Incidente mortale È mistero sul passato del giovane albanese

Il connazionale sopravvissuto dice: non lo conoscevo bene La Polstrada contatta il consolato per rimpatriare la salma
COlONNELLA . Si cercano i parenti di Shendry Caushi, il 32enne albanese morto nell’incidente di martedì notte alle 23 sulla Sp 4, la strada che dalla 259 porta a Controguerra.
L’auto guidata dal giovane, una Opel Meriva, in territorio di Colonnella, è andata fuori strada in curva e prima si è schiantata contro un albero e poi è finita in una scarpata. Caushi è morto sul colpo, mentre l’altro passeggero, V.A. di 34 anni, sempre albanese ha riportato diversi traumi, non gravi, e per questo è stato trasportato all’ospedale di Teramo, dove è ricoverato in osservazione al pronto soccorso.
Gli agenti della polizia stradale di Teramo, con il comandante, il vicequestore Nadia Carletti e il sostituto commissario Antonio Bernardi, stanno indagando sull’incidente. Ieri sono andati in ospedale per sentire il sopravvissuto, che ha detto di non conoscere bene Caushi. D’altro canto non si hanno notizie sul domicilio della vittima. Non si sa se era qui ospite di qualcuno, se era di passaggio o comunque dove fosse alloggiato. L’auto risulta intestata a una donna che al momento non si trova. La polizia stradale ha contattato il consolato albanese per cercare parenti di Caushi e restituire loro la salma. Si indaga poi su che cosa stessero facendo i due. Indagini a 360 gradi anche sul passato dell’albanese, per escludere qualsiasi legame con la malavita. Intanto il sostituto procuratore, Francesca Zani, non ha disposto l’autopsia.
Le indagini, ovviamente si estendono anche alla dinamica dell’incidente, che può essere causato sia la velocità che dalla nebbia: sono tutte ipotesi in via di verifica. L’auto comunque era diretta al bivio sulla 259, avrebbe prima sterzato per evitare di uscire fuori strada in curva e poi sarebbe andata a finire contro un ulivo lontano circa 200 metri dal punto della frenata. (a.f.)

■ DATI DISPONIBILI ■
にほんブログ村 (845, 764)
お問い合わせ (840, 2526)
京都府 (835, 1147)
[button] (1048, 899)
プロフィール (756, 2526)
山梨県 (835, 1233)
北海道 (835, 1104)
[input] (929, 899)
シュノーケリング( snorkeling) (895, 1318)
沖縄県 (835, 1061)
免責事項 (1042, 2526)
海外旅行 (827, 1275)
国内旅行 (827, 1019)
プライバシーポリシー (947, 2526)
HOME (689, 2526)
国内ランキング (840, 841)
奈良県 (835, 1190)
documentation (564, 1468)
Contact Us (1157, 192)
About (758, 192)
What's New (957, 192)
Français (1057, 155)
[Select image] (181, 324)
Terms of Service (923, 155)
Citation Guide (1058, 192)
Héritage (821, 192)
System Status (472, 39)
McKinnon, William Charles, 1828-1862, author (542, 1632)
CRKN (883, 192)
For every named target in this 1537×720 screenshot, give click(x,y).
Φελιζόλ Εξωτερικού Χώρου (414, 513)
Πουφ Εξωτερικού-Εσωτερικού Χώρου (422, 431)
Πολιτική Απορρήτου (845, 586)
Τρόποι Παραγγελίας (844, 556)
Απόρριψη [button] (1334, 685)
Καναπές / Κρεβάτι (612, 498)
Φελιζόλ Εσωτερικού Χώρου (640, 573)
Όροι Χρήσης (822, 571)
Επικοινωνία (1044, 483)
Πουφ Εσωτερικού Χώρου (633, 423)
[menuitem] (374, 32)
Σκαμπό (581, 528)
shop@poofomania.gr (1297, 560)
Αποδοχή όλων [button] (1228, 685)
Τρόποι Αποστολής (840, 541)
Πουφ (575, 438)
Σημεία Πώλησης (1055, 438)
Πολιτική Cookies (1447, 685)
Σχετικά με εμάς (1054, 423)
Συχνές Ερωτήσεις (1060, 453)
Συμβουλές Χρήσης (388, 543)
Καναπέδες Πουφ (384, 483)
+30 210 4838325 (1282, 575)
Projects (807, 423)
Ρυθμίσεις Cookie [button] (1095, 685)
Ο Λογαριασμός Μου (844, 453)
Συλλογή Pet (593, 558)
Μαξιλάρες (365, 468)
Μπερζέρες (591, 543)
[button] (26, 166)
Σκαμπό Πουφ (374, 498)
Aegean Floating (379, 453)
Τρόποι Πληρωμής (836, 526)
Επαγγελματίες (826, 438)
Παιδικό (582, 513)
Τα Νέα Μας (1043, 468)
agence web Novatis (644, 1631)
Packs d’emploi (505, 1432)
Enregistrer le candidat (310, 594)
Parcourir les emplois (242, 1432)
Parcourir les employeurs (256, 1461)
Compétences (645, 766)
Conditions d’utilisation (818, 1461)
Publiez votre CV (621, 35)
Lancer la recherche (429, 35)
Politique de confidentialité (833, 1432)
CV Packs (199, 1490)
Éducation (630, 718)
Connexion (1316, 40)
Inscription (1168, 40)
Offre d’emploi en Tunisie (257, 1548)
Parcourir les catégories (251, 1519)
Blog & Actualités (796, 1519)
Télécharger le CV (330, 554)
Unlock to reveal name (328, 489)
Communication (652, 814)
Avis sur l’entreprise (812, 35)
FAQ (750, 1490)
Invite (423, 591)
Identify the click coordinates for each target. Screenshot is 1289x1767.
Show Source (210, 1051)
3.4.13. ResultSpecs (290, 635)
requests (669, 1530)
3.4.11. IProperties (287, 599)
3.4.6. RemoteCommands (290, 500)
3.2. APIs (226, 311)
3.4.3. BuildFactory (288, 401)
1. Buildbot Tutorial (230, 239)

■ CONSEGNA ■
Stampa senza modifiche il tratto dell'articolo sull'incidente che va da "Incidente mortale È" fino a "porta a Controguerra.".

■ COMPITO SVOLTO ■
Incidente mortale È mistero sul passato del giovane albanese

Il connazionale sopravvissuto dice: non lo conoscevo bene La Polstrada contatta il consolato per rimpatriare la salma
COlONNELLA . Si cercano i parenti di Shendry Caushi, il 32enne albanese morto nell’incidente di martedì notte alle 23 sulla Sp 4, la strada che dalla 259 porta a Controguerra.